Вот и сейчас, оглядываясь в прошлое всеми чувствами и мыслями, я понимаю все то же — я не могла пожертвовать своей семьей, избавить В. Т. от страшной, беззащитной старости.

А он говорил: «Ты приносишь мне саму жизнь, пока ты со мной, со мной ничего не случится. Когда мы будем вместе?»

Мы говорили часами и не могли наговориться — то спорили об искусстве и наших предпочтениях: я любила Гумилева, он считал, что его испортило влияние Брюсова и т. п. Он отрицал сюжет в живописи, я говорила, что он есть и в его любимой «Прогулке заключенных» Ван Гога. Говорила, как его «первочитатель», что его рассказы кое-где надо бы почистить — грамматически отточить. Как я теперь понимаю, что шероховатости были нужны для подлинности, первозданности вещи... А тогда он написал мне большое письмо (1971), которое я публиковала под условным названием «О моей прозе».

Это и было эссе, где он втолковывал мне разницу между прозой XIX века и XX. Мне казалось, что надо бы после того, как рассказ вырвался из души, мозга, стал объективным фактом литературы, надо бы его кое-где поправить, отшлифовать. Я была не права. Эти шероховатости прозы придают ей ту достоверность, эмоциональность, которую всякая шлифовка уничтожила бы. Вот он и написал мне большое письмо о своей прозе.

Письмо твое к ногам упало, И вырвано у смерти жало...

А на фотографии своей написал: «Ире, хозяйке моей судьбы». Нет, этот высокий сан принять я не могла.

Сначала он говорил: «Я не хочу быть тяжестью для тебя». А потом зависимость от меня возрастала и душевная, и физическая. Помощь была нужна не еженедельная, а ежедневная.

Мне снились сны, что он меня ищет, идет за мной какими-то темными переулками, а я убегаю. Ему тоже снился сон, что его сбила машина, а я отскочила. Но и во сне не усомнился он во мне.

Тяжело было его оставить и немыслимо тяжело взять на себя его житейские проблемы, непосильно. Читаю письма конца 70-х, его попытки вернуть меня, в тетрадках его читаю стихи, посвященные мне и нашим свиданиям у аптеки. И слова: «хранил след твоей руки...» Да, даже в интернат он захватил «медведиков» — мной подаренных, забавное семейство из керамики, но, кажется, это были белки.

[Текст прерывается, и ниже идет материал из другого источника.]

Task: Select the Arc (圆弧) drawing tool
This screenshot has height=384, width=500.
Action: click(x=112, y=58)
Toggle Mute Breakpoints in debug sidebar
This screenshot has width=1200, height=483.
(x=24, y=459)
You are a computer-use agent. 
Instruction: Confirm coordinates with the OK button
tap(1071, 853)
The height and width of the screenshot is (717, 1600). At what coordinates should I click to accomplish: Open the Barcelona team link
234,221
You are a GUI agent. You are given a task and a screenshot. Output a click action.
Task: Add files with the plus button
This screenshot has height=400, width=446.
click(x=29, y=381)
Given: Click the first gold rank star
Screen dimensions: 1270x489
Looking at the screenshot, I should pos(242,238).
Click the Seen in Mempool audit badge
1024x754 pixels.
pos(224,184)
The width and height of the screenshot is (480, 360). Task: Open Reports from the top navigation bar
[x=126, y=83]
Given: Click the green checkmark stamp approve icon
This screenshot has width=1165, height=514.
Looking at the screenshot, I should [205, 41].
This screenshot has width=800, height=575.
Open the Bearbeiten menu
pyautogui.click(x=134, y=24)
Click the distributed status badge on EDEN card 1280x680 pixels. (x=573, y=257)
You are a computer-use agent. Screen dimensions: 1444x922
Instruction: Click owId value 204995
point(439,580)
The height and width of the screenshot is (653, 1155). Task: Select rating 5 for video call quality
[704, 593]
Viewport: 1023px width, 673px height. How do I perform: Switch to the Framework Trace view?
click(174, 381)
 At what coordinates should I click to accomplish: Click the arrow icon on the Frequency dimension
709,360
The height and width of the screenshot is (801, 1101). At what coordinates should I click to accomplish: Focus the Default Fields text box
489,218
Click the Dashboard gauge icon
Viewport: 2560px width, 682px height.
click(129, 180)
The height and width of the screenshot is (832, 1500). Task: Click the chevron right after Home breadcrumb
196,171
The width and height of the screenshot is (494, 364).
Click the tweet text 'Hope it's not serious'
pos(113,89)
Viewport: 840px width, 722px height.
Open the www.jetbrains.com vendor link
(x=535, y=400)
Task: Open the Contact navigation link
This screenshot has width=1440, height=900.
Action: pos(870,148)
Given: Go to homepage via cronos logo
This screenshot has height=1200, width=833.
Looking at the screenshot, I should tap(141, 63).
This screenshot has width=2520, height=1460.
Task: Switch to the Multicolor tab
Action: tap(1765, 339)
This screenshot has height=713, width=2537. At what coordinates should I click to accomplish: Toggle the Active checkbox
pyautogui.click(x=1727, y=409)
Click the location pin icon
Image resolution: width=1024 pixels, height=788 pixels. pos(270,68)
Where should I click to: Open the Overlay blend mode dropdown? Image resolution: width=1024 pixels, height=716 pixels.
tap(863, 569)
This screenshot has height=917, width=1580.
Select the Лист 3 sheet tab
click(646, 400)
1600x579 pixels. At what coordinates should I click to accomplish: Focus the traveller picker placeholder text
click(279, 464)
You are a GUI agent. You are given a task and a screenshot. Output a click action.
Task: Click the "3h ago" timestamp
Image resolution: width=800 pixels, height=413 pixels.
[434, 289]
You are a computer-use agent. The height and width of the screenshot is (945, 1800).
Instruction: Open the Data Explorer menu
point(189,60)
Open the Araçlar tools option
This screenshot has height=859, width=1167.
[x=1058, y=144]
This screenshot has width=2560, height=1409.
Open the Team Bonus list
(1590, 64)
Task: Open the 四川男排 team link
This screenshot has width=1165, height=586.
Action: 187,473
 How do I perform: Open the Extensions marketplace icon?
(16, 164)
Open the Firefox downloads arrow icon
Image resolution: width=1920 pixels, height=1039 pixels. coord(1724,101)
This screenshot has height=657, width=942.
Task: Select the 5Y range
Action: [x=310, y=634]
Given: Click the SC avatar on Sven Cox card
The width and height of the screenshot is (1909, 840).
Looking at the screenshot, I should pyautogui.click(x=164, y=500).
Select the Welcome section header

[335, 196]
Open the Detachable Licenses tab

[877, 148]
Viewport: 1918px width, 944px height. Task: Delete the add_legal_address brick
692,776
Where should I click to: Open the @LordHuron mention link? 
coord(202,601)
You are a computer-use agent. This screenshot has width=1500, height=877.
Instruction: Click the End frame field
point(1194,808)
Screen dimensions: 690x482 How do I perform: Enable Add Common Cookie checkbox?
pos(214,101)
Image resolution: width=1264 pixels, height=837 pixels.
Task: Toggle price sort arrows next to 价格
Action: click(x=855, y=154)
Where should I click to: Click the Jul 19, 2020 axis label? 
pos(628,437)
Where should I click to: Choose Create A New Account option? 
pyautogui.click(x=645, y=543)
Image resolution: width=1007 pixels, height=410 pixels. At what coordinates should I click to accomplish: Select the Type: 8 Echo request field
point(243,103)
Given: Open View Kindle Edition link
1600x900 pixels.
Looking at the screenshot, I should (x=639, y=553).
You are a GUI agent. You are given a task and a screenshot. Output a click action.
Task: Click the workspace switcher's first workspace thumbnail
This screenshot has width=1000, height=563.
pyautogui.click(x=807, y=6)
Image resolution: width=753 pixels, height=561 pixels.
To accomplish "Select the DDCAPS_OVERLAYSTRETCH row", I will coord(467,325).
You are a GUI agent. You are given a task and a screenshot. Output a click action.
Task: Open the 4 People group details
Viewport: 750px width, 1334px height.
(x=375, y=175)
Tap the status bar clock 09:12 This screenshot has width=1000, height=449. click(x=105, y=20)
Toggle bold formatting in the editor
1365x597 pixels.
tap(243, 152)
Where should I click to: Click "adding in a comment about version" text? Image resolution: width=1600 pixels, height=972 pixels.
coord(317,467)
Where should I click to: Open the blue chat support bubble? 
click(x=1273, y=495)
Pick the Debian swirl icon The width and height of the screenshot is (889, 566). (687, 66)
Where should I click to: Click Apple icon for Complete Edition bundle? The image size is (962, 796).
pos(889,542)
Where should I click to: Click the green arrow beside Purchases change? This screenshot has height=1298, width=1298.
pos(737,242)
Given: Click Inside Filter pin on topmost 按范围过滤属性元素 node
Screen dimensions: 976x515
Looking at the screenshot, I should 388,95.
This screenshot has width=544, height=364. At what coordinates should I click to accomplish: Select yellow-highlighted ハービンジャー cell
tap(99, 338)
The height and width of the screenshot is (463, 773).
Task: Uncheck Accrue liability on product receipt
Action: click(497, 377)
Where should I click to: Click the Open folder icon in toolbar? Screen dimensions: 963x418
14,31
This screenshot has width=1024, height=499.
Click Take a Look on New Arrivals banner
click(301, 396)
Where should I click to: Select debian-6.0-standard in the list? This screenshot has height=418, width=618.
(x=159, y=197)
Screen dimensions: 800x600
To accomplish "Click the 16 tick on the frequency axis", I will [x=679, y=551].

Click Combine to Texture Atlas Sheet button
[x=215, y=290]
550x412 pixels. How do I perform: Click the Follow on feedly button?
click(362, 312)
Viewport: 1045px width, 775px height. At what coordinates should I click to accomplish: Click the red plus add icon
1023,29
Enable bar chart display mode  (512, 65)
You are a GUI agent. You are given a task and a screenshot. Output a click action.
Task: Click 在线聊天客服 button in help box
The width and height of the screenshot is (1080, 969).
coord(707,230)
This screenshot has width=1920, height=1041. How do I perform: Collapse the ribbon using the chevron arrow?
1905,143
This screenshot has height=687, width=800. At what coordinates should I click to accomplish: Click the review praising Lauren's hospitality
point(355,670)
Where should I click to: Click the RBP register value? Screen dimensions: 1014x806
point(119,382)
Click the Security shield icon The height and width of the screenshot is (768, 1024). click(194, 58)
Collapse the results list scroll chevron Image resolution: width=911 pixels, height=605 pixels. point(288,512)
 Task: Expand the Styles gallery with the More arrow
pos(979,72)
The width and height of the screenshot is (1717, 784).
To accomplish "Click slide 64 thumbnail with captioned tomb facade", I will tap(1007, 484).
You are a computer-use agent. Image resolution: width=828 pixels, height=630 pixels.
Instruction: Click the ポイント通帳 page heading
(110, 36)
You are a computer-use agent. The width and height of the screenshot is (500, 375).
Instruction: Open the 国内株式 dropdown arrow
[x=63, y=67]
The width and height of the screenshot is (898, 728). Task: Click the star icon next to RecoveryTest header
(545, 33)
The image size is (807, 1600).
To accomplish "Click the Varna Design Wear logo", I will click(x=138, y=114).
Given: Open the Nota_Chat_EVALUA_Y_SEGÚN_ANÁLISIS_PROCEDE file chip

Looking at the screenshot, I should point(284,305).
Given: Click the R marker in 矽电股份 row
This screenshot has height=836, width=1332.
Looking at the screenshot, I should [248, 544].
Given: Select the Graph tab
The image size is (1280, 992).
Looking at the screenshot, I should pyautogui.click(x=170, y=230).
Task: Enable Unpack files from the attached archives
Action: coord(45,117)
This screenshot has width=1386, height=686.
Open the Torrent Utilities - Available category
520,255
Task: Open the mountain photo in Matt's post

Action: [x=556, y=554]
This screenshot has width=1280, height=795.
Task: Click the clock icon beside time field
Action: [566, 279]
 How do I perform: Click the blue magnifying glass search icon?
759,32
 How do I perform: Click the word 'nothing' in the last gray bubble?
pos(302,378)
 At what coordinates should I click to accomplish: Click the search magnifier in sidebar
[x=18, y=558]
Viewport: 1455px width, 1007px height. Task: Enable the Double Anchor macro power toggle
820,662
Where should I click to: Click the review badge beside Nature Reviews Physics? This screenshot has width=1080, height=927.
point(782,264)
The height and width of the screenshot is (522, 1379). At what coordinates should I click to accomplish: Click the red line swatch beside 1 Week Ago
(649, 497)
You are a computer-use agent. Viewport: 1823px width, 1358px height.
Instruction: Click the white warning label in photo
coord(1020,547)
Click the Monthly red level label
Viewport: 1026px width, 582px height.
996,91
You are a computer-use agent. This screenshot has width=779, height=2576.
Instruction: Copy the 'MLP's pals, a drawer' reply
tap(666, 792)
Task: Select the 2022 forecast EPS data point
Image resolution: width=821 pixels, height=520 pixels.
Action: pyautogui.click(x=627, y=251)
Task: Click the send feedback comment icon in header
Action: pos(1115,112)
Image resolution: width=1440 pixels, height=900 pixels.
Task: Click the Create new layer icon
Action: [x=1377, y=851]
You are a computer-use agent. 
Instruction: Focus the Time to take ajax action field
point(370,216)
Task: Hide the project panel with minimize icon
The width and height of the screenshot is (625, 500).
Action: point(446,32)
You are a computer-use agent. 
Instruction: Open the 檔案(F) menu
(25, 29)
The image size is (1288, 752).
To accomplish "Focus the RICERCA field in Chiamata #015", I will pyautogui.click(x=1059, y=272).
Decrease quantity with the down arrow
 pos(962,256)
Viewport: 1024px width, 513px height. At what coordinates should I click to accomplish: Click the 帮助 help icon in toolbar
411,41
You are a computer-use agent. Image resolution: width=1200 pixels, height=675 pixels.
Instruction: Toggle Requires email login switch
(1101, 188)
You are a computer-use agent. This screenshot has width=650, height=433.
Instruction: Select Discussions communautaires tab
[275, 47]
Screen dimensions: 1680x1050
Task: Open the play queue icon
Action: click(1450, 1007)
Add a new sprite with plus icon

Действительно, он хранил лепестки пионов, которые я ему дарила, мои тапочки, волосы, оставшиеся на расческе. «Я все, все помню...»

Я не думала, что он любил меня так глубоко, я думала — поэзия заменит утрату, да еще если будет домработница — все будет хорошо.

Я-то была всем — и Беатриче, и поломойкой, и душевным другом, и целительницей... В Италии встречали меня поклонники В. Т. — «О Беатриче, Беатриче!..» В. Т. там называют Данте XX века.

Русская женщина, увы, не то что неземной образ, она все — сумки, уборки, душевное понимание, разговоры, дети, любовь, лечение и т. п. и т. п.

Начиная с 1968 года он заводит речь о замужестве. Сначала хотел, чтоб я просто ушла к нему, но я решительно не хотела оставить детей, а он говорил, что «трое — это ад». А уж пятеро!.. Потом был согласен и на троих детей, но это было невозможно — трое шумных ребятишек в комнате поэта. К тому же они любили своего отца, а он их — без меры.